Components of ERP for Product-Centric Companies

As these companies have unique needs, they need specific ERP functionality that can handle such needs. Per Gartner, a leading ERP for product centric companies must be able to provide the following:

  • Operational ERP functionality. Supply chain- and manufacturing-related functionality, such as demand management (order management and material requirements planning [MRP]), inventory management, supply chain/direct procurement, manufacturing control capabilities (shop floor), and distribution/logistics.
  • Financial management functionality.
  • Basic purchasing functionality.
  • HCM functionality.
  • Specialized industry-specific modules or applications. These include modules such as enterprise asset management (EAM), configure-to-order (CTO), make-to-order (MTO), product life cycle management (PLM) and field service management (FSM).

The Cloud Requirement

Further, based on the current state of the ERP market, the analyst firm only includes cloud companies on their report. “Cloud,” according to Gartner, only incorporates companies that deliver one of the four following architectures:

  • “Born in the cloud” solutions. Architected from the outset only as cloud services, these typically have a multitenant application architecture.

§ Problems to work on:
A. Answer these questions from the ERP excerpt:
(i) Which two functions does demand management include?
(ii) Which companies does the analyst firm include in its report?
(iii) What application architecture do "born in the cloud" solutions typically have?
B. Reproduce word for word everything in the ERP excerpt from "Further, based on" down to "multitenant application architecture.".
The data that follows has no connection to the ERP excerpt.

§ Rows:

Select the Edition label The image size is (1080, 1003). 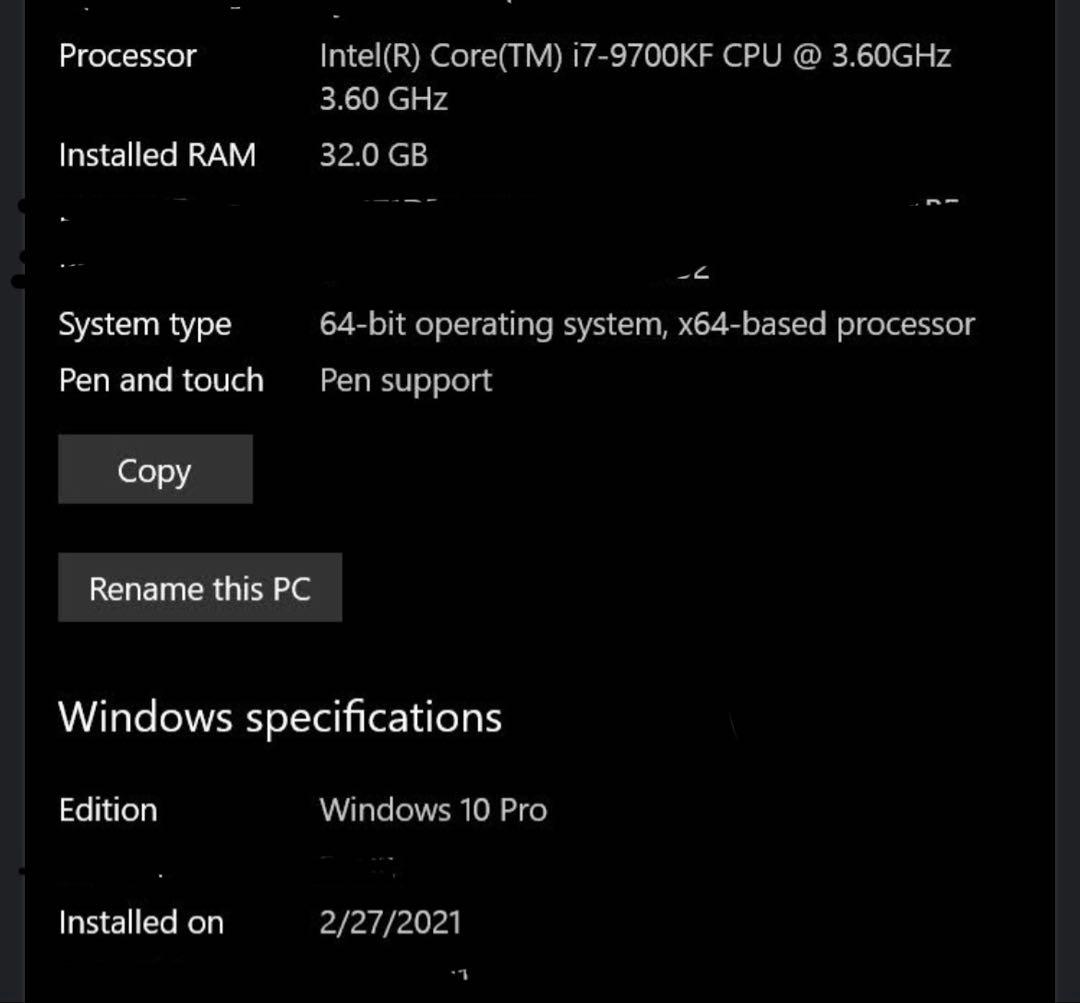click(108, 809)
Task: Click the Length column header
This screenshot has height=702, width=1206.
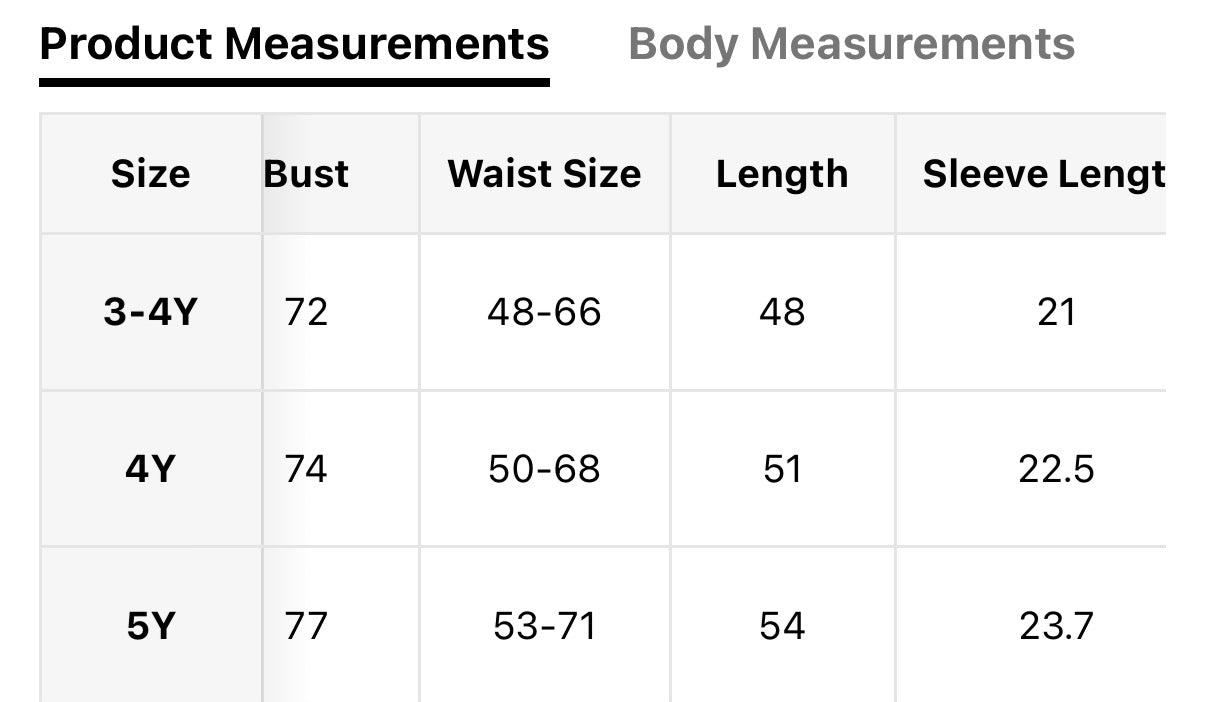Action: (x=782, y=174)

==

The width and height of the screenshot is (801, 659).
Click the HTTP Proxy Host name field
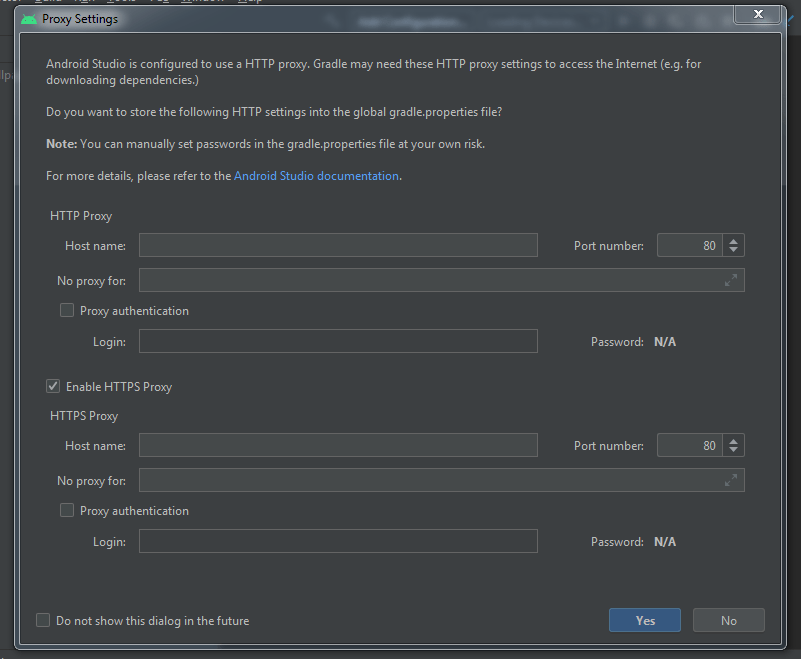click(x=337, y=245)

§ Solutions for each task:
A.
(i) Order management and material requirements planning (MRP).
(ii) Only cloud companies.
(iii) A multitenant application architecture.

B.
Further, based on the current state of the ERP market, the analyst firm only includes cloud companies on their report. “Cloud,” according to Gartner, only incorporates companies that deliver one of the four following architectures:

  • “Born in the cloud” solutions. Architected from the outset only as cloud services, these typically have a multitenant application architecture.